For The Orchard, “I Love You, Daddy” reflects the challenges that face aggressive buyers that want to establish themselves in a very competitive marketplace. In 2015, the distributor spent $1 million on the low-budget sex comedy “The Overnight” at Sundance; in 2016, it bought the dreary Rebecca Hall character study “Christine.” Neither movie was a huge box office success, though The Orchard did manage significant results with Taika Waititi’s New Zealand comedy “Hunt for the Wilderpeople,” one of the biggest hits of last summer’s specialty release market, and this year’s “The Hero,” which has pulled in $4 million this year, making it the third highest-grossing Sundance title of the year.
The Orchard’s conundrum resembles the one faced by Fox Searchlight in 2016, when it spent a record $17.5 million on Nate Parker’s “The Birth of a Nation,” only to see the movie’s commercial and awards season potential collapse after reports of Parker’s college rape scandal resurfaced. Suddenly, buyers realized that they needed to look more closely at the backgrounds of filmmakers and actors before going into business with them.
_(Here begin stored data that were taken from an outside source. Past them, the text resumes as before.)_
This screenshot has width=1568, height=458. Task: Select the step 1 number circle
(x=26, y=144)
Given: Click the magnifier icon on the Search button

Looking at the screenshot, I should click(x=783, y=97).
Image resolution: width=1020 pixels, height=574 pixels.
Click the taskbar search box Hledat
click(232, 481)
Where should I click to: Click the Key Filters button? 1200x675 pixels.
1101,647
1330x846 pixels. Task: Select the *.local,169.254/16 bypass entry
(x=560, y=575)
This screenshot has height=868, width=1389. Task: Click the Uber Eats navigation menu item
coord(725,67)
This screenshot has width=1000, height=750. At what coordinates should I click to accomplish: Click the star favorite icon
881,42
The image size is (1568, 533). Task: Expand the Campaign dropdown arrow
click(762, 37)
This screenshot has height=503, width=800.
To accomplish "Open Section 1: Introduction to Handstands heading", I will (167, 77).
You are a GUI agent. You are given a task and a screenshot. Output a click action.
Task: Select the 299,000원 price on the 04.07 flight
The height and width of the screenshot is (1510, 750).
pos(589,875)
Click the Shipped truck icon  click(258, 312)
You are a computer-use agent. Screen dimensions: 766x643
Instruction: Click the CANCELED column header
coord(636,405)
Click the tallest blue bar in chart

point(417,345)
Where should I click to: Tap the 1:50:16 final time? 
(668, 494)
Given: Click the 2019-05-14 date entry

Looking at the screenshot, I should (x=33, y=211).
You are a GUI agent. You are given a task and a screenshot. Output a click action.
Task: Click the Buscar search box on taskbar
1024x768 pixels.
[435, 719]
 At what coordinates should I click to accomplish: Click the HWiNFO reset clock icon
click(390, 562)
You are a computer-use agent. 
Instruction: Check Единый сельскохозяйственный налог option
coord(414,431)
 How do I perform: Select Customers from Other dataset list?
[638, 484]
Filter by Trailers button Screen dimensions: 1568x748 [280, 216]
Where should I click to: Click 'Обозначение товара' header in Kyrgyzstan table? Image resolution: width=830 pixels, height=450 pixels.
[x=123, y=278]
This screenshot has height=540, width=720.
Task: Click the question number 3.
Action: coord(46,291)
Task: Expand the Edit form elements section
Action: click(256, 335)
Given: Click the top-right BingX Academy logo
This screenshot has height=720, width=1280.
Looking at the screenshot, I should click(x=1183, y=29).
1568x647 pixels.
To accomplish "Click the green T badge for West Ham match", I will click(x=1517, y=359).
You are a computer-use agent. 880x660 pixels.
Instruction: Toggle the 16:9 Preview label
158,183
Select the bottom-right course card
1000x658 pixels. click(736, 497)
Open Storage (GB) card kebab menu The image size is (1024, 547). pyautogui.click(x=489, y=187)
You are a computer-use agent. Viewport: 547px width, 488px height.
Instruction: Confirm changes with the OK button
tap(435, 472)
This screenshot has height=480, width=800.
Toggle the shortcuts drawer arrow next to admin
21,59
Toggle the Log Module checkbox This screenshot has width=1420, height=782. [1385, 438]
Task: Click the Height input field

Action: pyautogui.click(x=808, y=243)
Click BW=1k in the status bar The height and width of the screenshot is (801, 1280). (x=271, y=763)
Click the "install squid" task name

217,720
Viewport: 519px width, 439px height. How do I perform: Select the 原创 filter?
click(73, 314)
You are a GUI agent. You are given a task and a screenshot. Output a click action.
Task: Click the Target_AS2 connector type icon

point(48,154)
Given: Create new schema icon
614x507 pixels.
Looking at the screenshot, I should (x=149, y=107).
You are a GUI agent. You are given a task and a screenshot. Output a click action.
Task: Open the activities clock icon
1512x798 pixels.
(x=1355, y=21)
In retrospect, the “Birth of a Nation” catastrophe looks like the canary in the coal mine. How does a distributor extricate itself from a contractual commitment — or, at the very least, minimize the damage? When a company is in the red for millions, that question may have no firm answer. The entertainment world is realizing only now that the cost of letting people get away with bad behavior runs much deeper than the end of their careers. It’s bad business for everyone.
—Additional reporting by Anne Thompson and Chris O’Falt
This article has revised with box office data about “The Hero.”